Dr. Basu has no easy task; typical statistical techniques used in GWAS won’t work well for this data because of the vast ethnic diversity. 

“The preprocessing steps are particularly challenging,” she explains. “We are developing analysis like quality control pipelines and guidelines to make sure that the same process is followed everywhere. We’ll have one unique way of harmonizing and integrating all these data sets.”

The team has five years to complete the research per the stipulations of their grant, and they have hit the ground running.

“We haven’t done data cleaning on this scale yet, but my hope is that we will have an analytics data set in about six months, which means we’ll have another four years to finish all the aims,” Dr. Spector says.

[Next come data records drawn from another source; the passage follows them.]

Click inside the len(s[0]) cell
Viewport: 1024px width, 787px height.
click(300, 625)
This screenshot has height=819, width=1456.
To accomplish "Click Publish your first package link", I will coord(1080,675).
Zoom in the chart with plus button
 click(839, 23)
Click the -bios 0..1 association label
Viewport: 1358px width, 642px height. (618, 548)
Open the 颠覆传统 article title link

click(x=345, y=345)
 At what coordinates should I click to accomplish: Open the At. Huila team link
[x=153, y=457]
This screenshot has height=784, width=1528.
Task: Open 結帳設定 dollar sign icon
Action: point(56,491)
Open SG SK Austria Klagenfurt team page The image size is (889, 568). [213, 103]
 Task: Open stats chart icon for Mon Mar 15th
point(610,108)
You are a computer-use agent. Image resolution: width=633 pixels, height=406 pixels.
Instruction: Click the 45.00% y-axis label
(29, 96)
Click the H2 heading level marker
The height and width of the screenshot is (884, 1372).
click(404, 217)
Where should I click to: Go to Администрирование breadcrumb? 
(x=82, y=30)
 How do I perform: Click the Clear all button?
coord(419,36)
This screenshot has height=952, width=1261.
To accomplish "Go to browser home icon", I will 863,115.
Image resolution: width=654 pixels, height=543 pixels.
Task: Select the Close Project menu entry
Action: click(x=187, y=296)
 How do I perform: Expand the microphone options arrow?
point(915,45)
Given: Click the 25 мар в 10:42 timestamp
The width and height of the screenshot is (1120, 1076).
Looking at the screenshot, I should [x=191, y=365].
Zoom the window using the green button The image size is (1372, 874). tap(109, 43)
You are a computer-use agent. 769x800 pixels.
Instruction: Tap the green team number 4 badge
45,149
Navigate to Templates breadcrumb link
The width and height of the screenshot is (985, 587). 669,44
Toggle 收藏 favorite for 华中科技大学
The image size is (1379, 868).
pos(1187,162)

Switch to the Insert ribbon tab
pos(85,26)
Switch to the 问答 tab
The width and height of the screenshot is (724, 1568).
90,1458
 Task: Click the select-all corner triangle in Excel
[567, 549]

With data coming from all over the world, the U of M will serve as the data coordinating center for this massive genomic study, and Dr. Spector and Dr. Basu are excited for their team to be at the helm of such a large project with the potential to make an indescribable impact in the lives of children and families affected by childhood cancer.

“It’s possible to screen blood for very rare mutations,” Dr. Spector remarks. “If we understand what makes a child at high risk for ALL, we could periodically sample blood to see if there’s any sign of early mutation. This is very speculative and far in the future, but these possibilities are what’s kept me in this field. It’s the mission to help children and hopefully prevent some childhood cancer, meaning they and their families would never have to go through it."